この状態のクレアはカッコイイもんなぁ……憧れるのはすごい判る!
「こちらの編制ですが、先日見せた防衛部隊が上手く機能していたのであれを参考にします」
防衛部隊ってのはドリドリ団との戦いの奴かな。
「戦艦1、巡洋艦3、駆逐艦9で分隊を組ませ、分隊を9個束ねた戦艦9、巡洋艦27、駆逐艦81に航宙母艦1隻及び戦闘機300機を加えた物を小隊とし、この小隊を作戦行動の最小単位とします」
ふむふむと、クレアの説明に頷いてみせる。
「この小隊を一万部隊ほど編制しました、これを遊撃部隊として運用します」
約400万以上のブレインユニット達を遊撃部隊として使うのね。
「そして本隊は勿論サヨさんを中心とする部隊で、シマ君が持つ総戦力の約半分をサヨさんを中心として展開し、恒星系の中央に向かってゆっくりと進軍させていく予定です」
俺はそこで手を上げた。
「はいシマ君、どうしました?」
「その戦力に要塞達は加味されていますか?」
「いえ、要塞は足が遅いのでサヨさんの中に保持しておきます、進軍中でもいざという時に出す事は有り得るので臨戦態勢は取らせておきますけど……具体的にはいつでも遠隔操作できるようにブレインユニット達に自室待機を命じます」
まぁぶっちゃけ遊んでいても飯を食っていてもスポーツをしていても遠隔操作は出来るらしいけども……一応真面目にやるって事だな、ベッドで寝転んで集中して操作した方が効率が十数%違うらしいし。

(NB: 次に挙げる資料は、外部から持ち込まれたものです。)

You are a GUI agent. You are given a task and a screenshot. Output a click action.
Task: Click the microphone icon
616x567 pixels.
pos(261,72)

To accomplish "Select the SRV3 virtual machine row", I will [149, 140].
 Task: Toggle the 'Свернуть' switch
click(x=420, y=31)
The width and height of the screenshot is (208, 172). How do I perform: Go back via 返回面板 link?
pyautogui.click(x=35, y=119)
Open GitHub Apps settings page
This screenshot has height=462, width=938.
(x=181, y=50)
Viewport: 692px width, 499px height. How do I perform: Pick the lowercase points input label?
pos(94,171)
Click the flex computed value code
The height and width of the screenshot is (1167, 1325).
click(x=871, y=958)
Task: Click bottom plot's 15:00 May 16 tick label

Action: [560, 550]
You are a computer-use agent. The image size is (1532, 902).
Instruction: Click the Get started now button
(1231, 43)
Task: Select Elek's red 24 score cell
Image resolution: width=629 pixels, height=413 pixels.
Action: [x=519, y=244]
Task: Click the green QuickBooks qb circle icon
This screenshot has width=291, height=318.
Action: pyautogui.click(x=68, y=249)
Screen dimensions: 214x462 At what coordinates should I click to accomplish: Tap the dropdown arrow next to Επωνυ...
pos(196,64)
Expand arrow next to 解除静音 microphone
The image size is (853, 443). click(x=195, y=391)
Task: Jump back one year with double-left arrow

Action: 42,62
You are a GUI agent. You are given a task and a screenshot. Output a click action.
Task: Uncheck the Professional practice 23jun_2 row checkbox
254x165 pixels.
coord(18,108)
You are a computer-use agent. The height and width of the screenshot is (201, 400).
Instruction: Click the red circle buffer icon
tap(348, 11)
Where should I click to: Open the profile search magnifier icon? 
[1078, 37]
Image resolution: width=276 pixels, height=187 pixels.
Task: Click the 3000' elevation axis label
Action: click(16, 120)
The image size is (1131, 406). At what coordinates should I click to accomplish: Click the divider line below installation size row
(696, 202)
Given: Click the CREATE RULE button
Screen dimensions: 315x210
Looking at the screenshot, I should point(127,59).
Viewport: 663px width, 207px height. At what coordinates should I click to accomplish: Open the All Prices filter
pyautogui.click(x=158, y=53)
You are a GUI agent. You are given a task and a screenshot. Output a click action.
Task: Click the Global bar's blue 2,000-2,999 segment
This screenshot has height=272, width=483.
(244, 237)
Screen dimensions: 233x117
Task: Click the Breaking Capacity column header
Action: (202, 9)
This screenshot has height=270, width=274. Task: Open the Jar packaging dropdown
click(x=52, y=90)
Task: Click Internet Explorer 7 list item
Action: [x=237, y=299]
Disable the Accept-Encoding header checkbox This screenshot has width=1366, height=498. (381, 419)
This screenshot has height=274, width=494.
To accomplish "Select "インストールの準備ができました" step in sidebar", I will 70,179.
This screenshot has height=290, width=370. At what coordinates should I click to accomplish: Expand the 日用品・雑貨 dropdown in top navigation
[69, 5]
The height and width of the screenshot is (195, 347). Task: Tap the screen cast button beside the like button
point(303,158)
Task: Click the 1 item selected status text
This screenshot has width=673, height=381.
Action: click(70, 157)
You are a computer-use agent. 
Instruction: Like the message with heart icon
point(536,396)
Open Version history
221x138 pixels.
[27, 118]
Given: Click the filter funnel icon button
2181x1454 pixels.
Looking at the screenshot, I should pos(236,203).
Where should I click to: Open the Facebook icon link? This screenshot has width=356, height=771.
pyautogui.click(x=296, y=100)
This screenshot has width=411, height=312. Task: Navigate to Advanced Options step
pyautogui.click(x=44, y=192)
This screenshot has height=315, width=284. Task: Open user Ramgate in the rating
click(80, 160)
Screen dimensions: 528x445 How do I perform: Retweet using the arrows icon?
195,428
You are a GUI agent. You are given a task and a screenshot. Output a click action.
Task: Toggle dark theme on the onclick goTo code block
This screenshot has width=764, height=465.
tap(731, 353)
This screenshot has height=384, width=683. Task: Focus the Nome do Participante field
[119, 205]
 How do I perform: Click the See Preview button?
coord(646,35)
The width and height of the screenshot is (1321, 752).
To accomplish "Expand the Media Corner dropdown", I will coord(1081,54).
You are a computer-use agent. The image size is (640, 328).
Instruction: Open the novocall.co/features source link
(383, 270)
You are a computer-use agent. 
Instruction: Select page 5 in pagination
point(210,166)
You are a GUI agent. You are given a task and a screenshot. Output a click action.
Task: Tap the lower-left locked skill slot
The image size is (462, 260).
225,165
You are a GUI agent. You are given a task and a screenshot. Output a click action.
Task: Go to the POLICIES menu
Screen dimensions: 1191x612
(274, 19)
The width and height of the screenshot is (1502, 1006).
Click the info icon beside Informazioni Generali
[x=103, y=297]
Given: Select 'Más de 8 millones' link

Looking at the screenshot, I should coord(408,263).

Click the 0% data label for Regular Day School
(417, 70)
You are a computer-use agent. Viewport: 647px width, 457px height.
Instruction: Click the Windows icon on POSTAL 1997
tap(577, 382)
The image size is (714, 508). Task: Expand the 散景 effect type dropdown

俺は理解した事を示すために、クレアに向かって頷いて見せた。
「ではえーと、本体を前衛として恒星系内を進み、それを囲む様に遊撃部隊を4つに分けて進軍していきます、その4つの遊撃部隊にはガイア型の大型弩級戦艦を5隻ずつ配備をして遊撃時の旗艦とさせます、そして適応体の反応を見ながら適宜指示を出していく予定です、何か質問はありますか?」
「はい! クレア先生、ずいぶん細かい編成や動きになりそうだけども、その理由を聞いてもいいでしょうか?」
「先生? ……えーと、はい、それはね勿論……」
「……勿論?」
クレアが俺の質問に対する答えを、すぐには言わずに少しためている。
「適応体から取れる貴重物資を増やす為です!」
どかーんと、クールビューティで真面目な表情のクレアがそんな事を言ってきた……。
『シマ様、日本の伝統芸能であるカツオの一本釣りは、魚体を綺麗なまま釣り上げる事で価値を出すという素晴らしい物です』
「そうだよシマ君! サヨさんにそれを聞いた時に私は自身に雷が落ちた気分だったよ! 漁業効率を落としても、それに見合った利益を増やすやり方が有る! ああ……なんて素晴らしい! そんな訳で今回の戦闘では、なるべく無駄が出ないように細かく対応できる部隊分けをしてみました、予想では獲得できる貴重な物資が2割は増えると思うんだよね……うふふ、うふふふふふふふふふふふふ」
いつもならニコニコと笑うクレアはすごく可愛いんだけども……。
その時の笑いはちょっとこう……なんていうか……えーと……少し引いた。
そしてやっぱりクレアとサヨの二人は、この戦いを戦闘じゃなく漁業か何かなんだと思って居るんだなぁと、思った俺であった。